**Work instructions:** Please output exactly the lines from the one that holds "Click the editor vertical scrollbar thumb" through the final line of the data, and nothing else; leave out any pictures.

**The data:**
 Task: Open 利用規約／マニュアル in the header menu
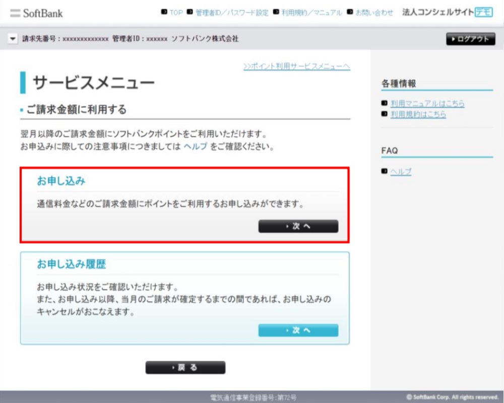(313, 14)
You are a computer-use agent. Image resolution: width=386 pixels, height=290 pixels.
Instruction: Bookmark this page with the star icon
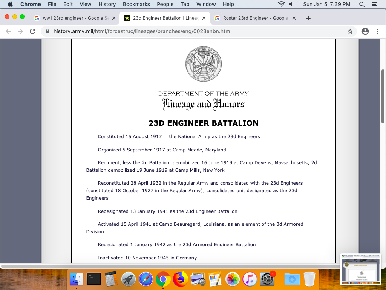coord(350,32)
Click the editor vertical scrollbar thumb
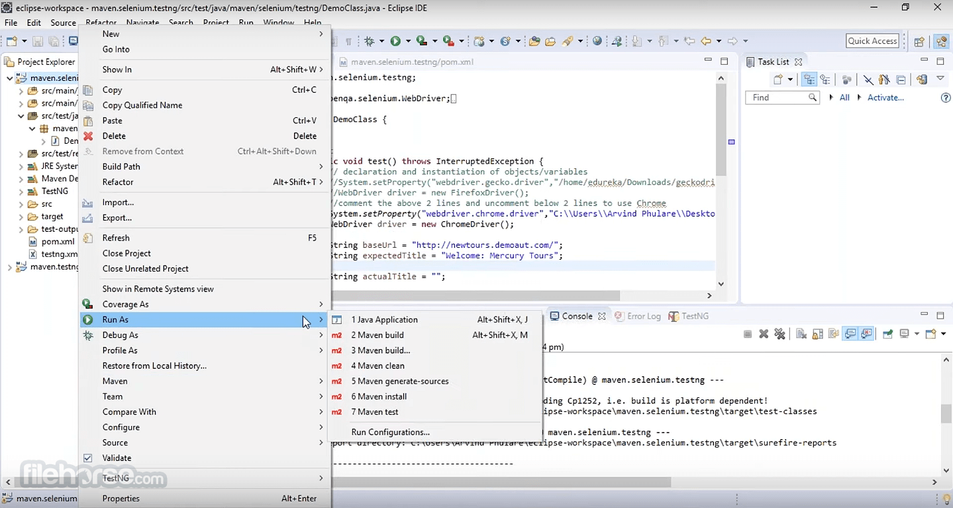This screenshot has height=508, width=953. (x=721, y=129)
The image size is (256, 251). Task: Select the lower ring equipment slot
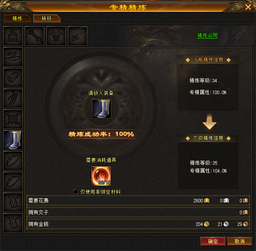coord(13,182)
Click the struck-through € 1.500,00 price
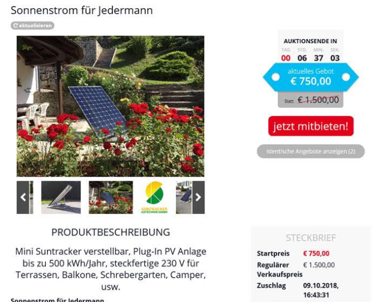 tap(318, 100)
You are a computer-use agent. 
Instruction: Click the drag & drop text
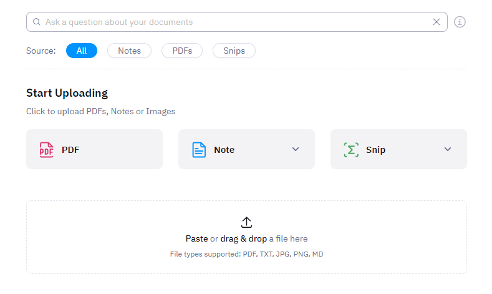pyautogui.click(x=243, y=238)
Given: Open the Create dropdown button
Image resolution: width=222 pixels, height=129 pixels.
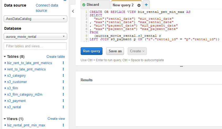Looking at the screenshot, I should coord(137,51).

**Solution for this problem:**
Click the editor vertical scrollbar thumb
This screenshot has height=508, width=953. (x=721, y=129)
The image size is (256, 251). Task: Select the lower ring equipment slot
coord(13,182)
Click the struck-through € 1.500,00 price
 tap(318, 100)
You are a computer-use agent. 
Instruction: Click the drag & drop text
pyautogui.click(x=243, y=238)
Given: Open the Create dropdown button
Image resolution: width=222 pixels, height=129 pixels.
Looking at the screenshot, I should coord(137,51).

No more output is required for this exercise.